Inside the quiet rewiring of research synthesis at Intercom.

By Priya Raman3 min read

For most of the last year, the conversation around small-model orchestration has been louder than the evidence. That is starting to change.

Eval harnesses, once an afterthought, are becoming the most important piece of code in many AI projects. Klarna's team treats theirs the way an SRE team treats a runbook.

Databricks has been quietly running data cleanup through Codeium for months. The results are unglamorous and, for that reason, more interesting than another benchmark chart.

Inside Databricks, the rollout looked less like a moonshot and more like a slow migration. A pilot, a champion, a quiet expansion, a budget line.

The cost curve matters here. Claude 4.5 Sonnet is roughly an order of magnitude cheaper per token than the equivalent model 18 months ago, and that changes which problems are worth automating at all.

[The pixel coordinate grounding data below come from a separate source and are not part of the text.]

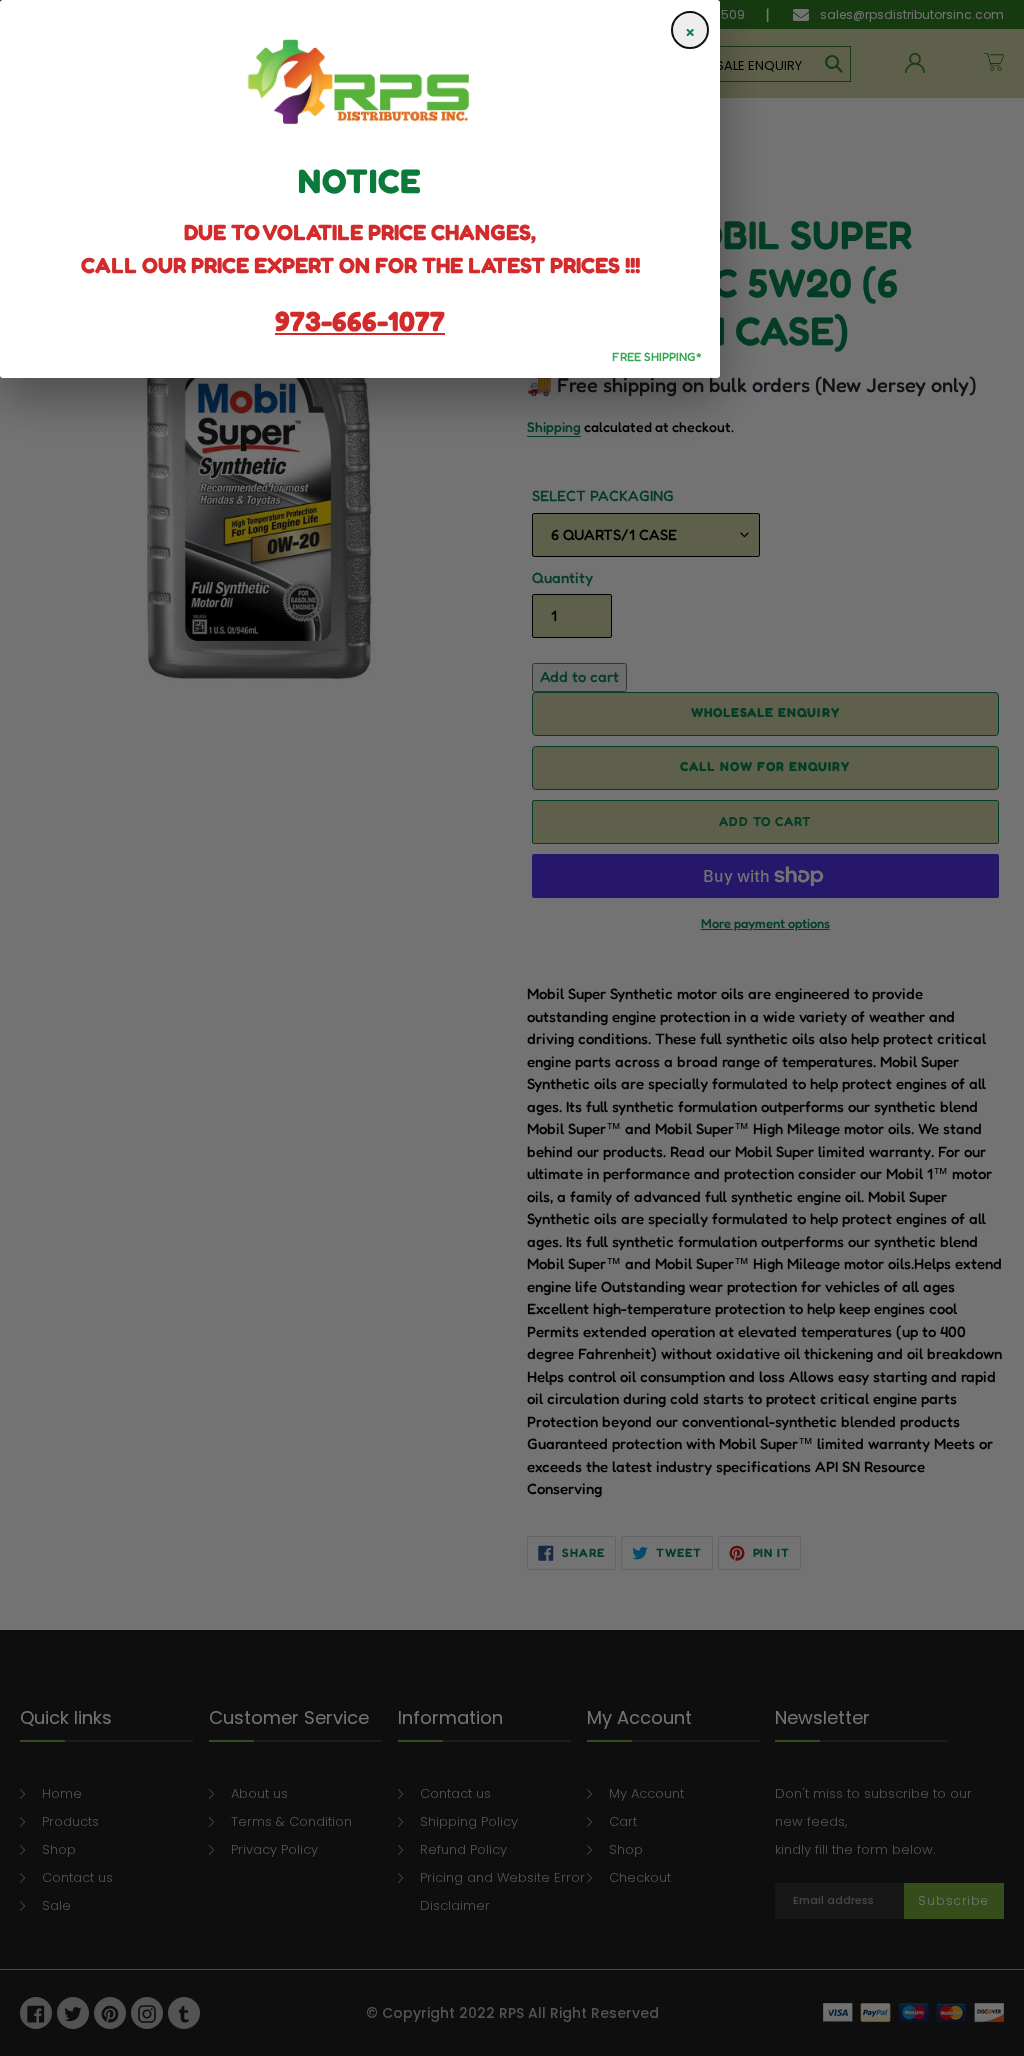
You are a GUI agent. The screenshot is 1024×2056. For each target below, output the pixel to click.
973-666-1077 (360, 321)
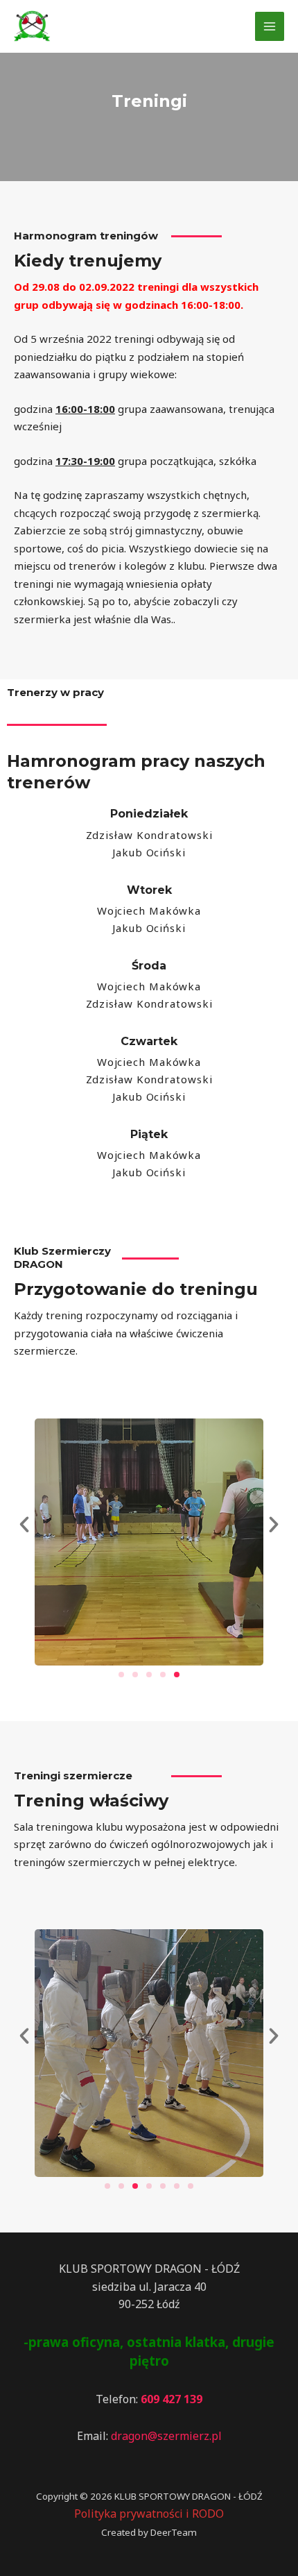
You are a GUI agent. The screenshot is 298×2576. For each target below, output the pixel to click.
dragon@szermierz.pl (166, 2435)
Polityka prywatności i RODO (149, 2513)
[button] (24, 1524)
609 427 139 (171, 2399)
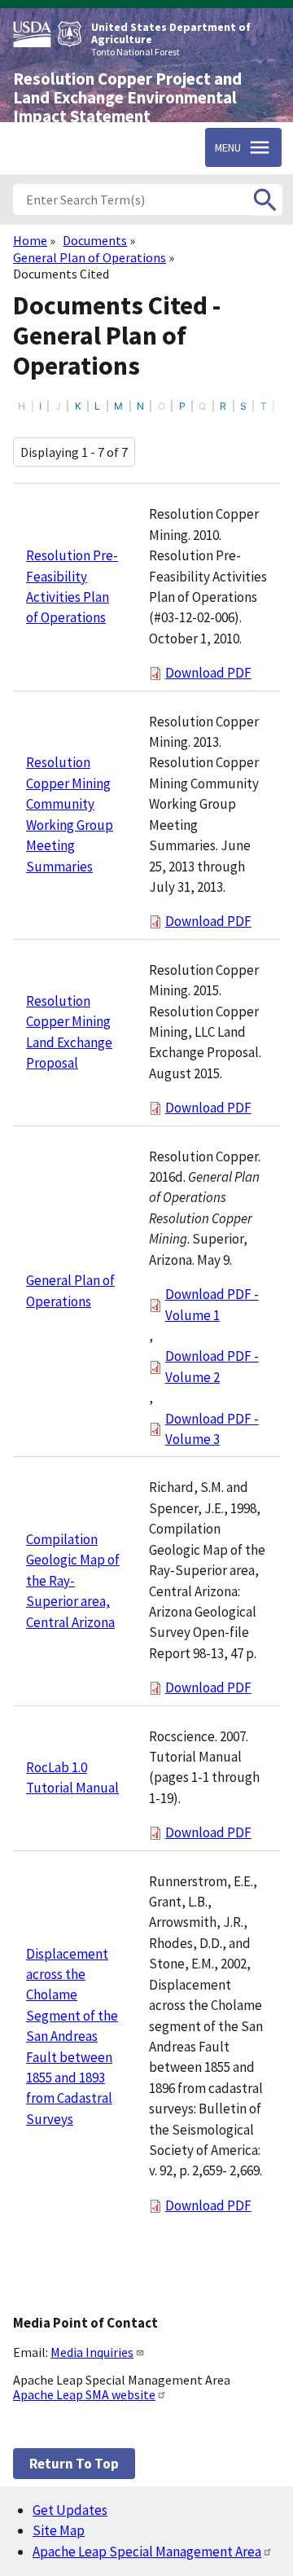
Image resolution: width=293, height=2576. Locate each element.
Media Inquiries (91, 2352)
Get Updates (70, 2510)
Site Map (59, 2530)
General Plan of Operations (89, 257)
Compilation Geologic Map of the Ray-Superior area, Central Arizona (73, 1580)
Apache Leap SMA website (84, 2394)
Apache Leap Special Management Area (147, 2552)
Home (30, 240)
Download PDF (208, 673)
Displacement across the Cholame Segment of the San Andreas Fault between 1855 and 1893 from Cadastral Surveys (72, 2036)
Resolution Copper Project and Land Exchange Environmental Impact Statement (127, 97)
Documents (95, 240)
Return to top (74, 2464)
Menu (228, 147)
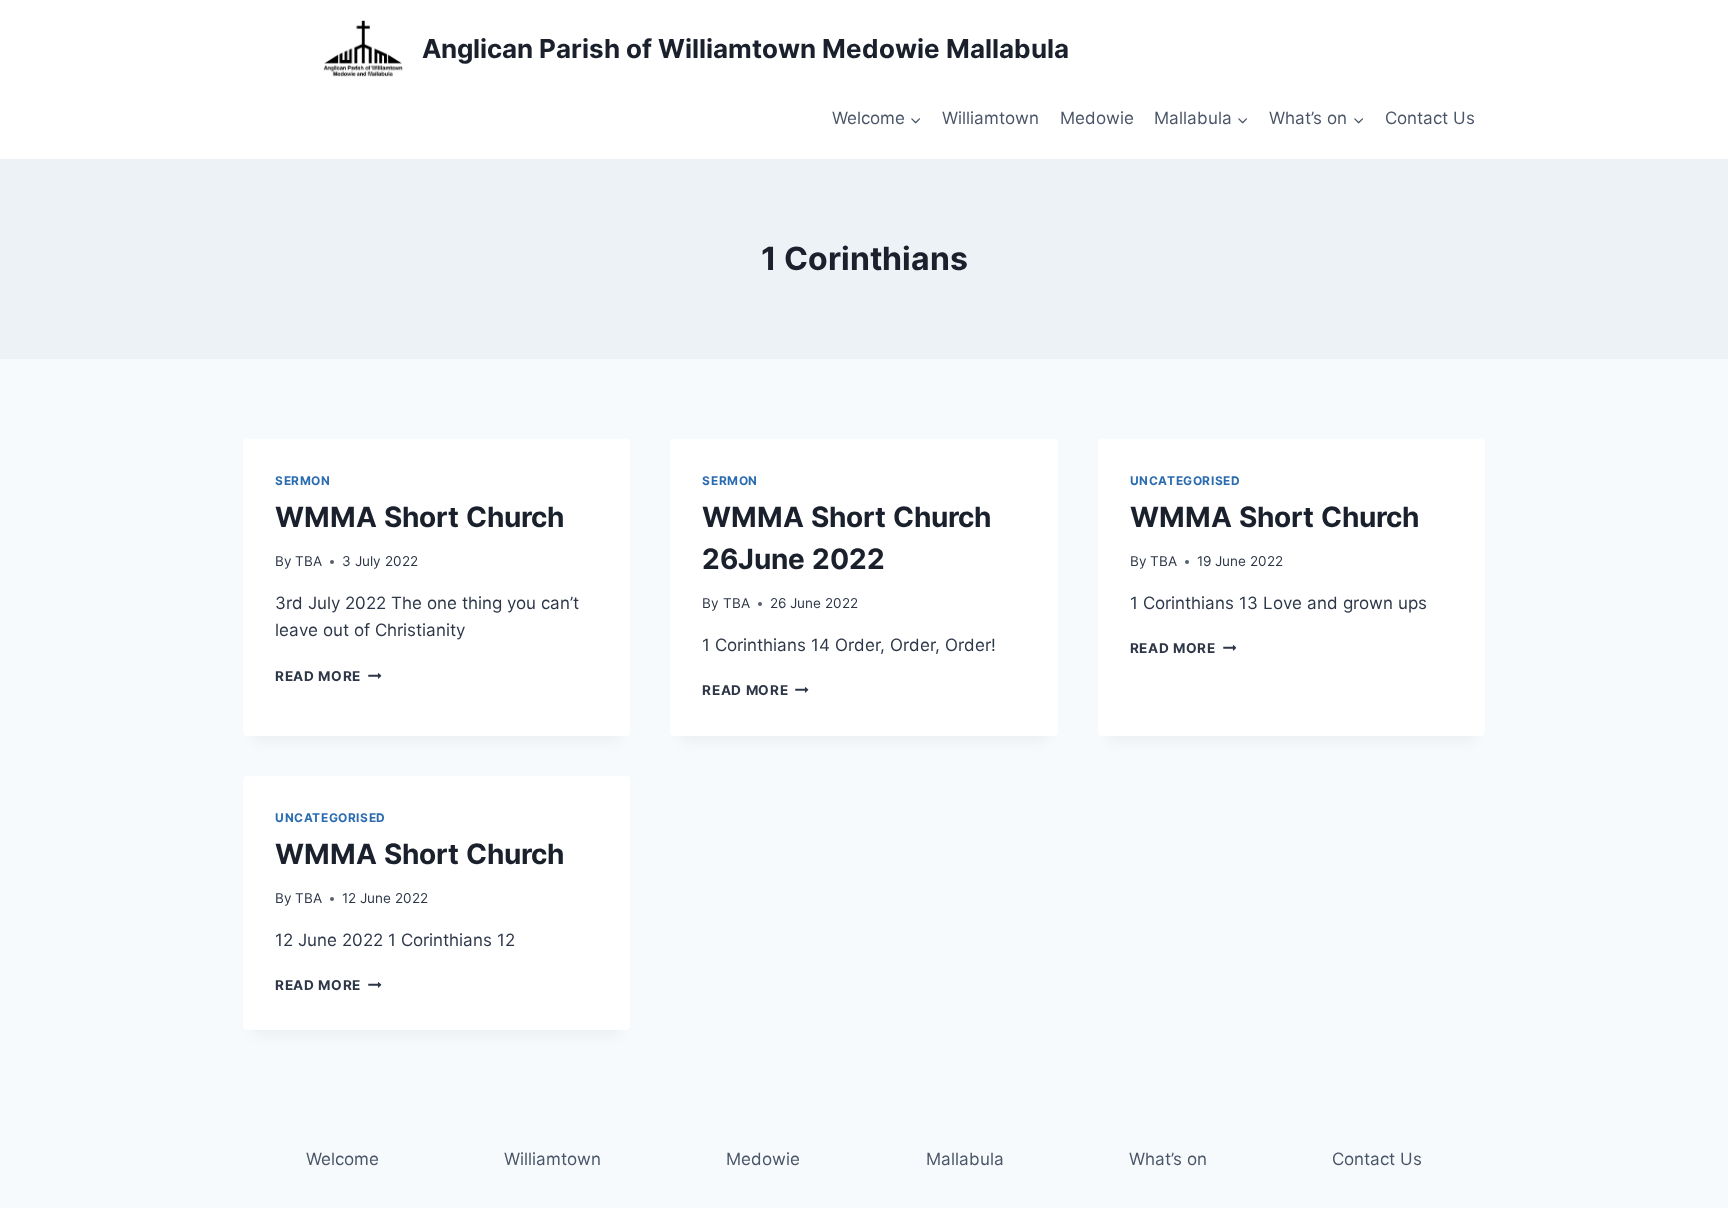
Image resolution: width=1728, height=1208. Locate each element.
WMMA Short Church (419, 517)
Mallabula (965, 1159)
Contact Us (1430, 118)
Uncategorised (1185, 480)
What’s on (1168, 1159)
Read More (328, 676)
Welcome (342, 1159)
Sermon (303, 480)
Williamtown (990, 118)
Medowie (1097, 118)
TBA (308, 561)
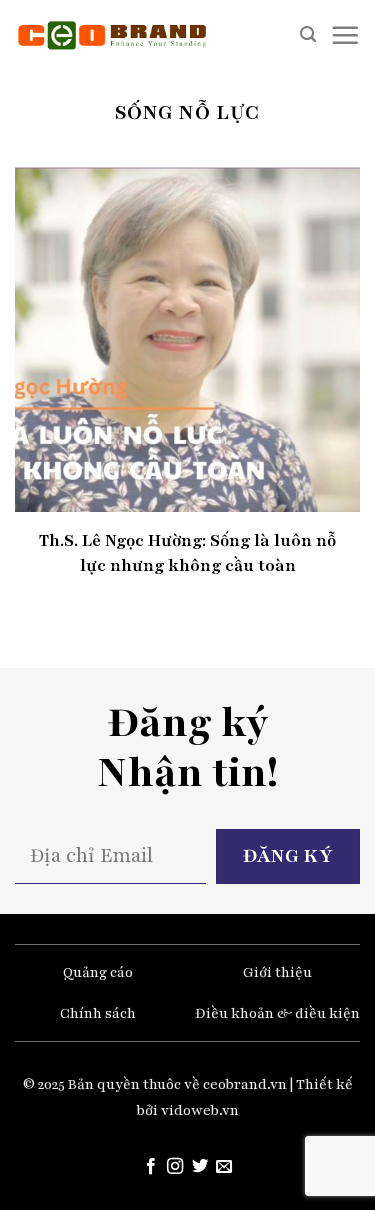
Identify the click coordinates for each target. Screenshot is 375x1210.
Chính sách (98, 1013)
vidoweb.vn (200, 1110)
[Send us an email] (224, 1167)
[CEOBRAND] (112, 35)
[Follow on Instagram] (175, 1167)
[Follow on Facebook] (151, 1167)
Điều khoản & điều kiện (277, 1013)
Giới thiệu (277, 972)
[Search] (308, 34)
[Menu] (345, 35)
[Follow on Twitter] (200, 1167)
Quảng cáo (98, 972)
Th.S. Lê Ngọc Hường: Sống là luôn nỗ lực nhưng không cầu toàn (187, 552)
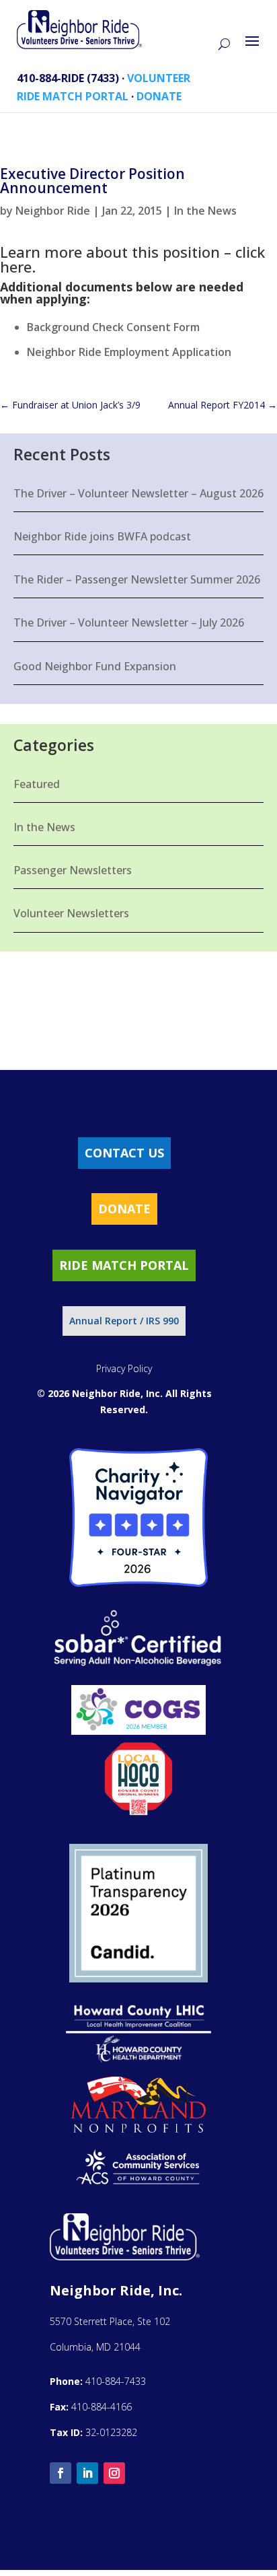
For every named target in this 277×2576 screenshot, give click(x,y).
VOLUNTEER (158, 78)
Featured (36, 784)
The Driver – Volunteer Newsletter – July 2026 (128, 622)
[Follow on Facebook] (60, 2473)
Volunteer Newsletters (71, 913)
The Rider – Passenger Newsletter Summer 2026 (136, 579)
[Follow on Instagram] (114, 2473)
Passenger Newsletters (72, 870)
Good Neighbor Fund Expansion (94, 666)
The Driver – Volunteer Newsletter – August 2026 (138, 493)
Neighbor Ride (52, 210)
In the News (205, 210)
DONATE (159, 96)
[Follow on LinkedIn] (87, 2473)
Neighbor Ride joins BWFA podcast (102, 536)
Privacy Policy (124, 1368)
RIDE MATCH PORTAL (72, 96)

The cost curve matters here. Llama 4 is roughly an order of magnitude cheaper per token than the equivalent model 18 months ago, and that changes which problems are worth automating at all.

The cost curve matters here. Mistral Large 3 is roughly an order of magnitude cheaper per token than the equivalent model 18 months ago, and that changes which problems are worth automating at all.

None of this guarantees a clean story. Alibaba Qwen could ship a model next month that rearranges the assumptions in this piece. But the direction of travel, for now, is clear enough to plan around.